Rough life in an African illiberal democracy

Daniel Nelson

Bobi Wine: Ghetto President pitches you face-to-face with the rough and tumble of Uganda’s political and election battles as pop star-turned-MP Robert Kyagulanyi  takes on the country’s 36-year dictatorship.

And when I write rough, I mean rifle-butting, rib cracking, head-kicking, eye-spraying, live-bullet  brutality that includes torture, abduction and murder. Very rough.

The wonder is that the engaging Kyagulanyi aka Bobi Wine perseveres despite the constant intimidation and physical assaults on him and his team. His resilience, bravery and determination are incredible.

So is his optimism - perhaps vordering on naivety -  and that of his wife, Barbara (“I am just an image of the women who are going through worse things”). They insist that the opposition can be united, that President Yoweri Museveni will be defeated, and that a new, better, political era will be ushered in. (Museveni, though the main target, does not feature much in the film, because the camera focuses on the actual dirty work, which is dished out by the “security” forces. In a couple of interviews with foreign correspondents, Museveni comes across as arrogantly self-satisfied. He includes “homosexuals” in his list of groups fomenting discord, though that might be a sign of his confidence that Western journalists’ stories are irrelevant.)
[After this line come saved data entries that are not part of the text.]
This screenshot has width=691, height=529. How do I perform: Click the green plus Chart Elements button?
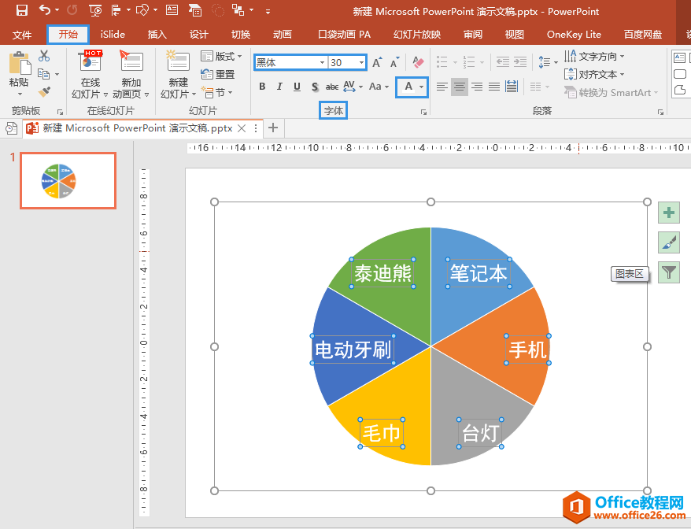click(668, 213)
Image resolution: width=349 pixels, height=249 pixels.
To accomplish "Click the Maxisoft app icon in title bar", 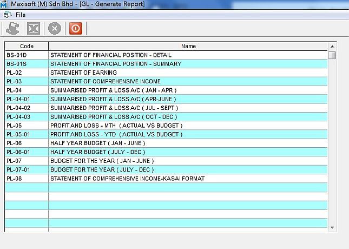I will pos(5,4).
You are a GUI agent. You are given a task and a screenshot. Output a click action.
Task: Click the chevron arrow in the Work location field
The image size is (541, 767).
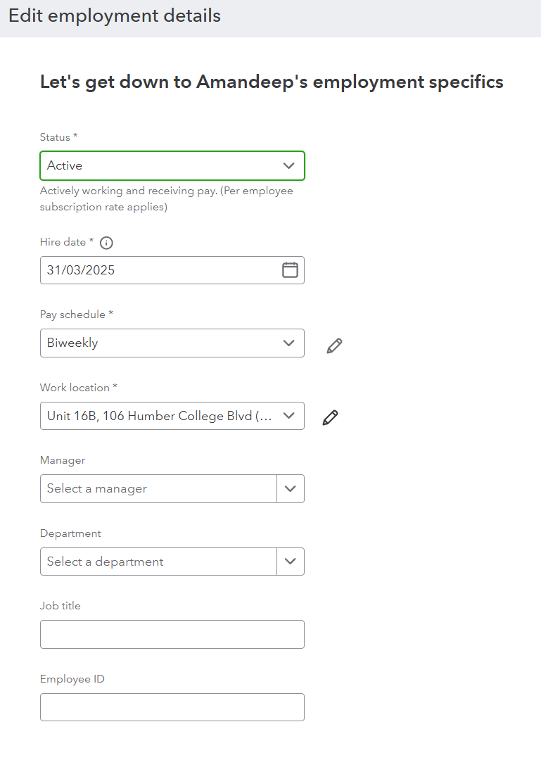point(288,416)
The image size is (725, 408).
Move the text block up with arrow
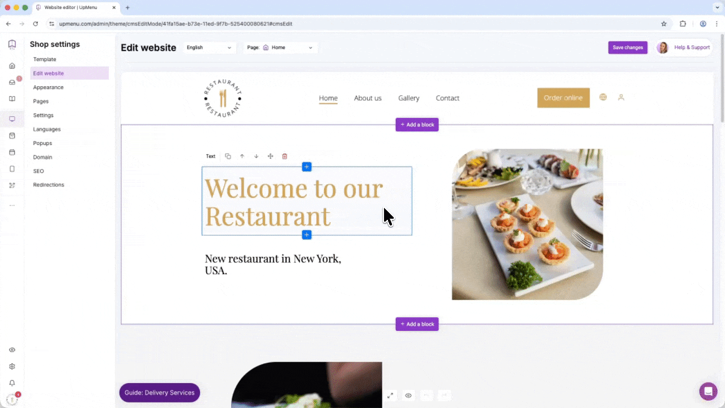pyautogui.click(x=242, y=156)

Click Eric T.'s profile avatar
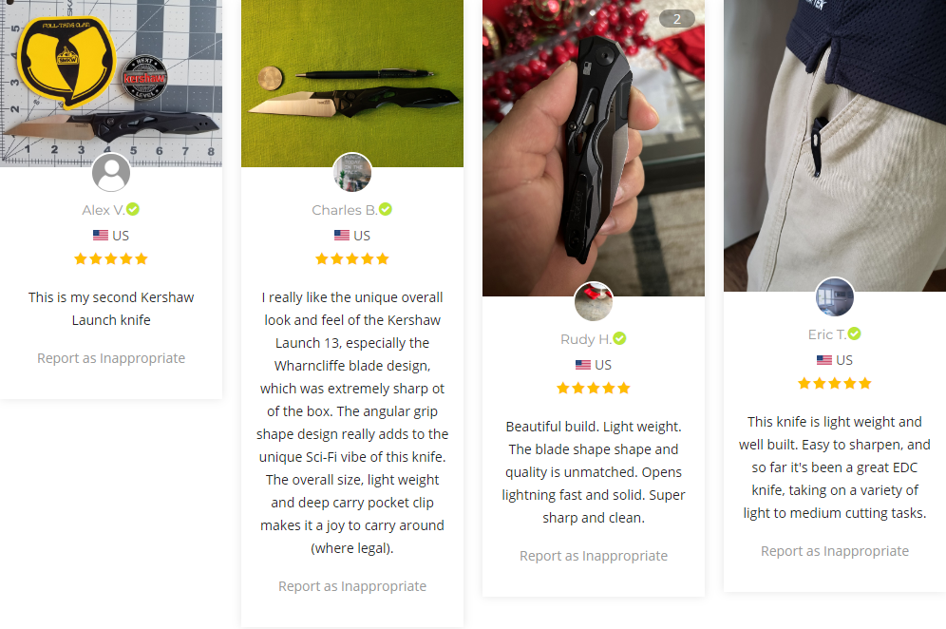pyautogui.click(x=835, y=297)
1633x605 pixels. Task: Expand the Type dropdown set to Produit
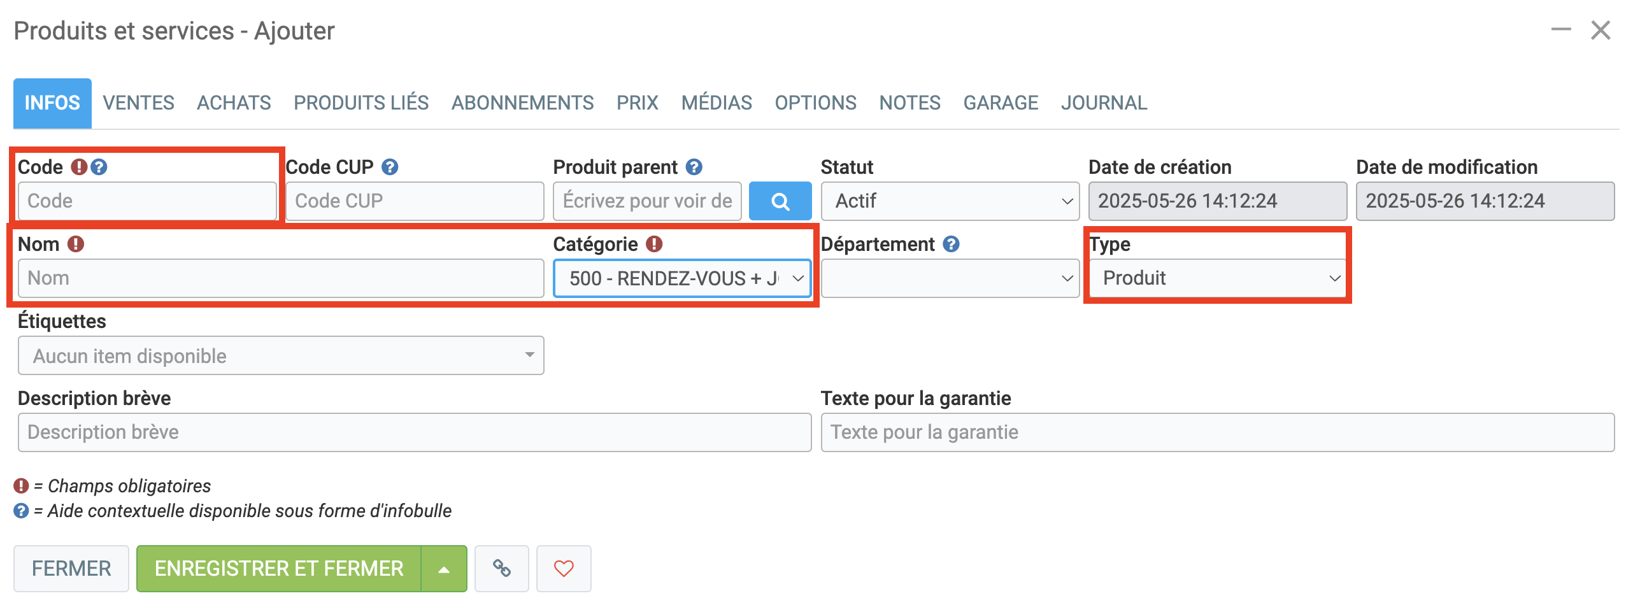1217,278
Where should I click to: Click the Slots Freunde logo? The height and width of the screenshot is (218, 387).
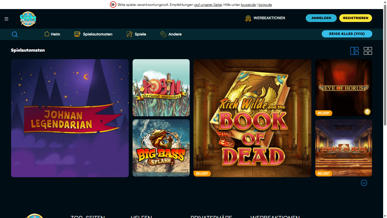(x=28, y=19)
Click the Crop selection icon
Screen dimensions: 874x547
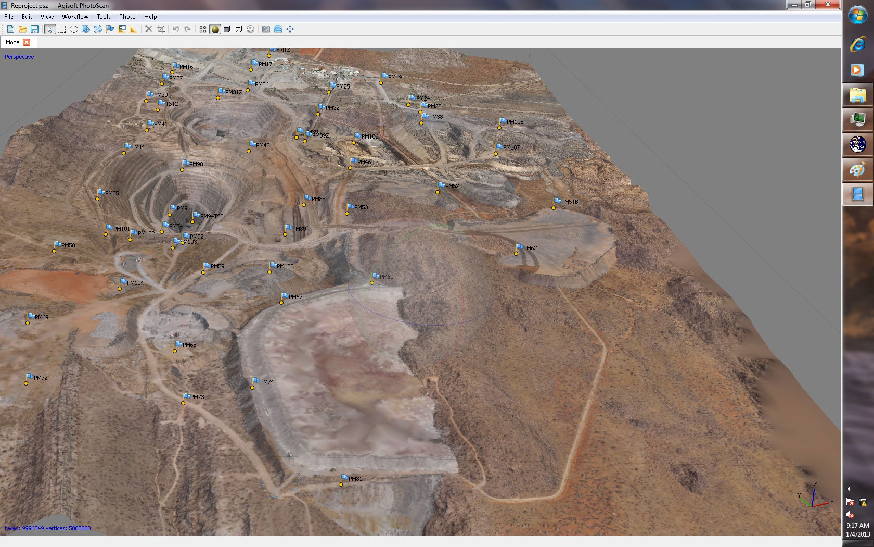161,29
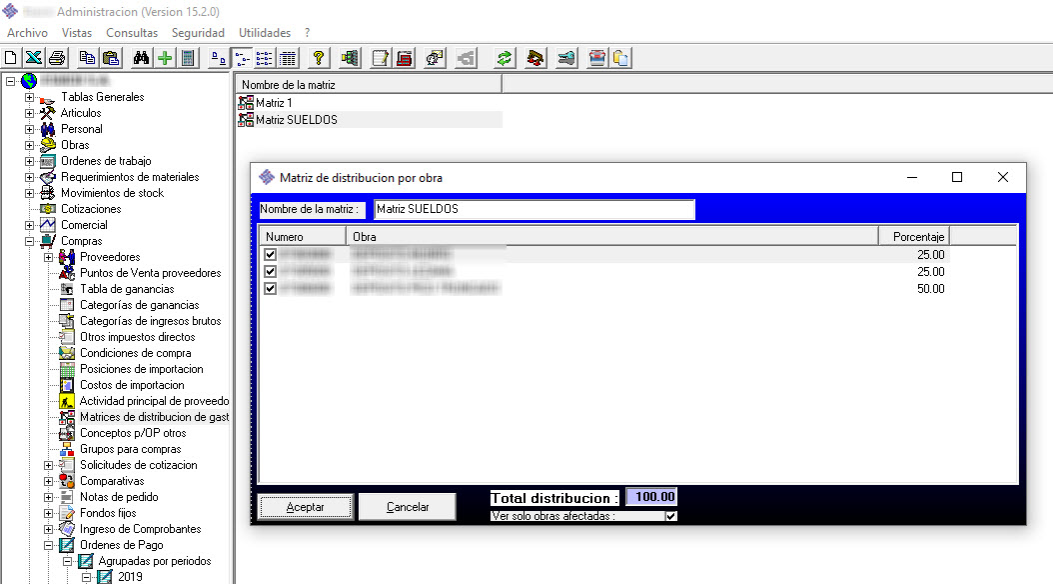Open the Utilidades menu
The image size is (1053, 584).
click(x=265, y=33)
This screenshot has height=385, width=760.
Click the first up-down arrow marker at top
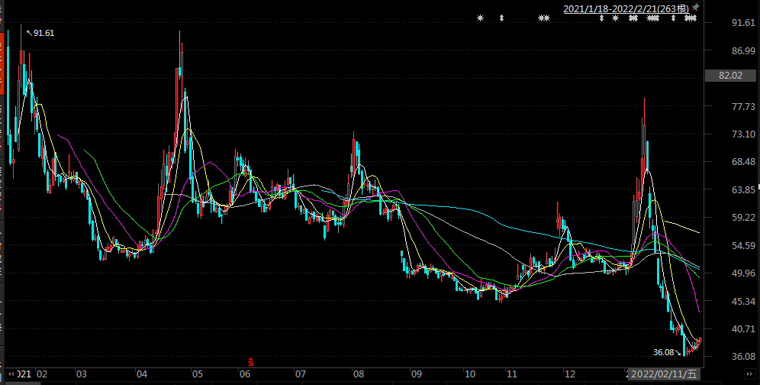pos(501,18)
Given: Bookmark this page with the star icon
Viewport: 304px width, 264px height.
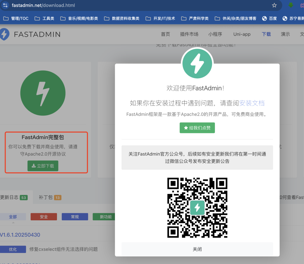Looking at the screenshot, I should pyautogui.click(x=274, y=5).
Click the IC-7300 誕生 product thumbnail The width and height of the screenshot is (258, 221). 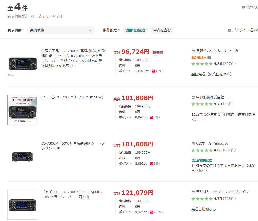[x=22, y=110]
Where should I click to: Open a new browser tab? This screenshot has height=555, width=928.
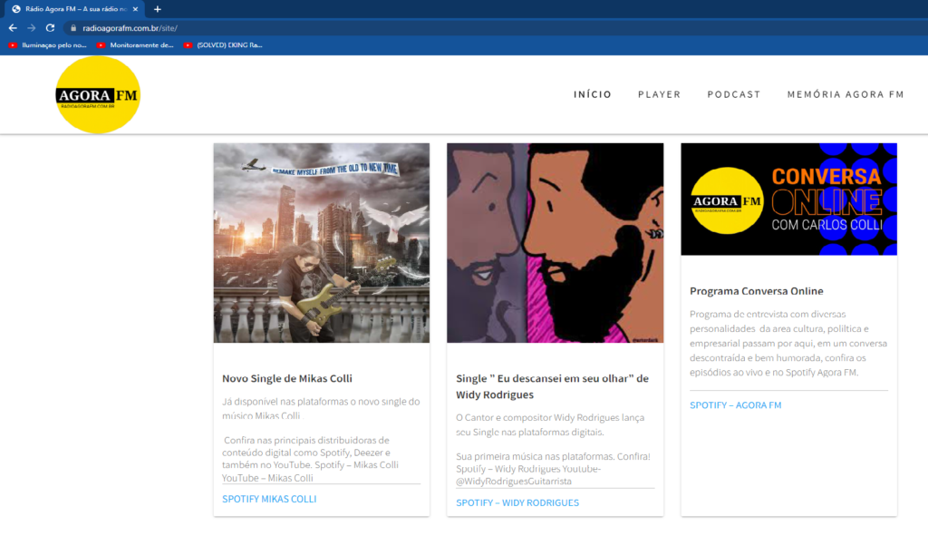pos(158,9)
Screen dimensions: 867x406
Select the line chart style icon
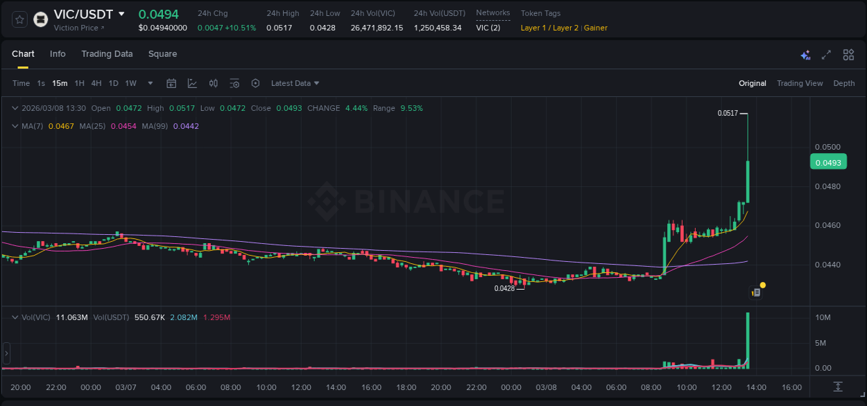[x=191, y=82]
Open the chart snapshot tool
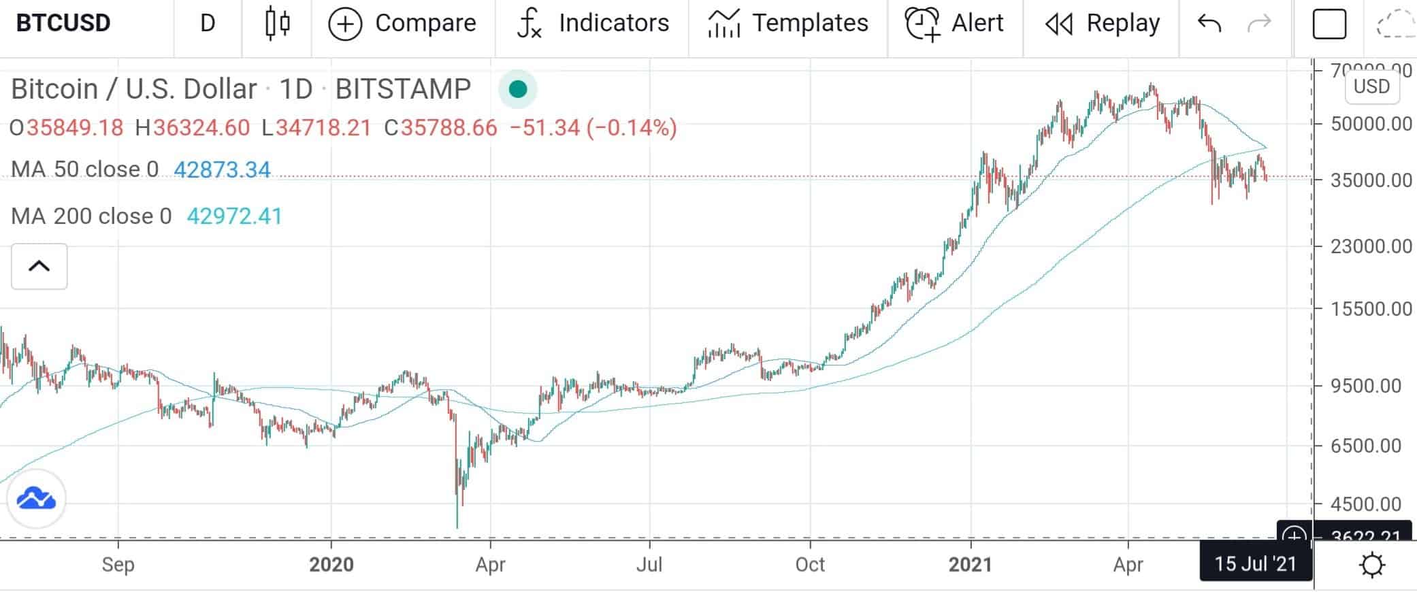Screen dimensions: 1417x592 tap(1329, 22)
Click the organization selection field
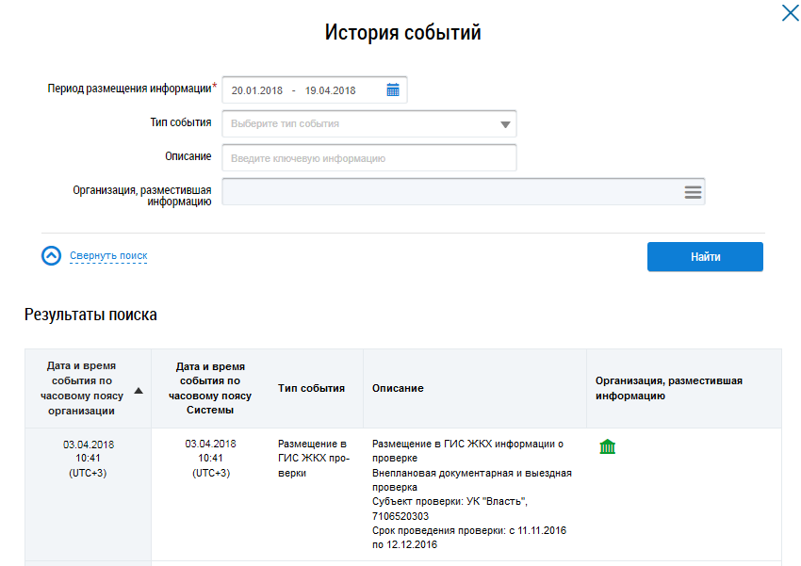Viewport: 801px width, 566px height. tap(452, 192)
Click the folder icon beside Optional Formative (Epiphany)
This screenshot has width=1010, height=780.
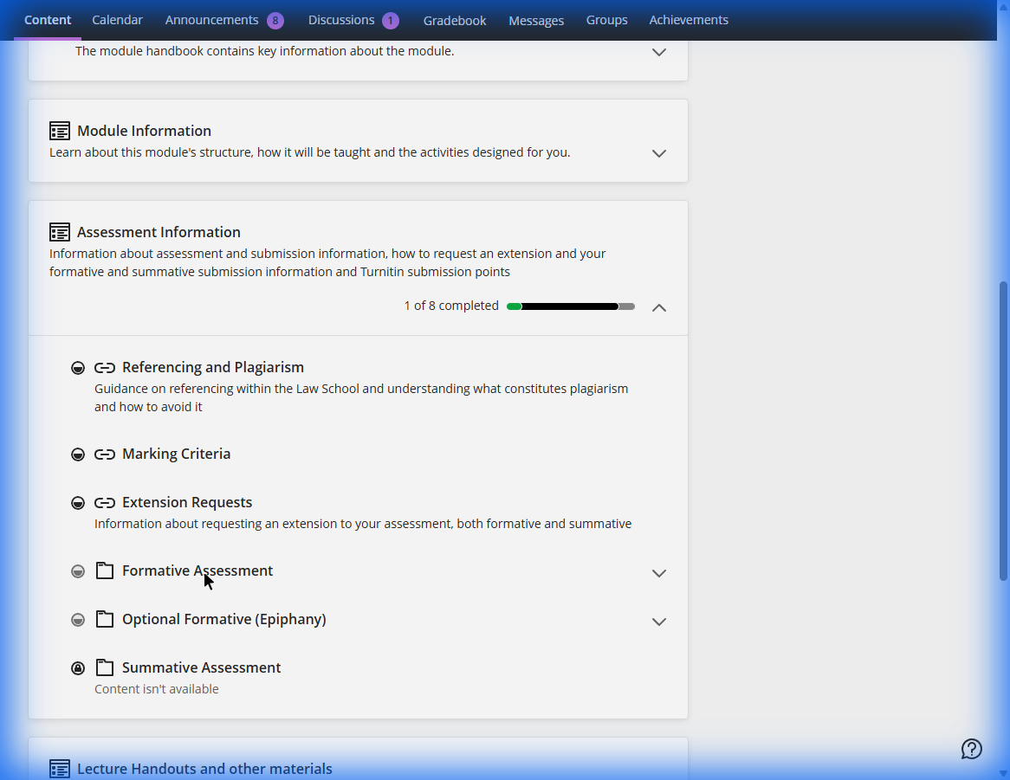tap(105, 619)
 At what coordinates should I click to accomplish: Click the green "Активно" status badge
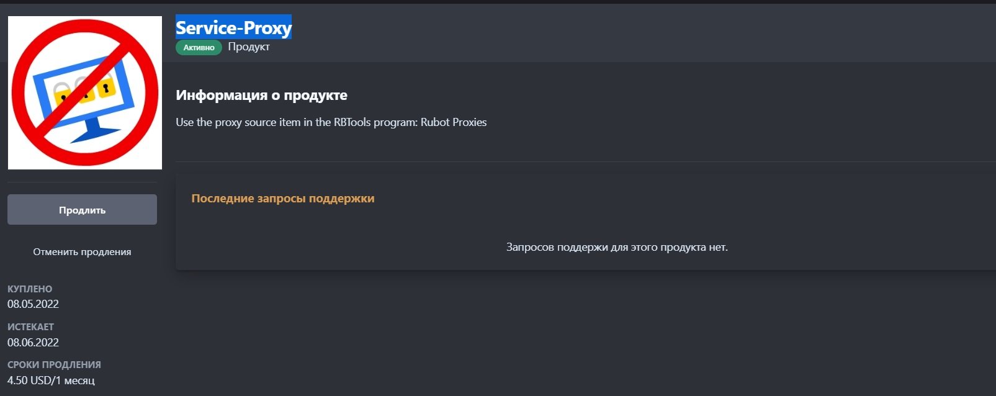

Co-directors  Christopher Sharp and Moses Bwayo have made a devastating record of the government’s heavy hand over the past five years (which they would like to be screened widely in Africa and to Western donors who keep Uganda’s funds flowing). In addition, thanks to the astonishingly complete access offered by the Kyagulanyis, the film also shows them in an intensely personal way, in moments of reflection about themselves and each other, at home with their children, or thinking about the risks to those helping them.

After a screening at last year’s London Film Festival, Uganda-born Sharp admitted that when Kyagulanyi saw the film he said “You’ve made it too depressing.” But the perpetuation of a ruler for almost four decades, and the accompanying authoritarianism, is indeed depressing. 

It could have been worse, says Sharp. “I believe what’s going on in Uganda is horrific. But we decided [when making the film] it would not be a catalogue of horror.”

If you want a powerful insight into life in an illiberal African democracy, this is the one for you.

  • Moses Bwayo has applied for asylum in the US. Asked in London why Bwayo  had not sought refuge in the UK, Sharp said that “there would be no chance of Moses getting asylum in the UK, particularly at the moment”.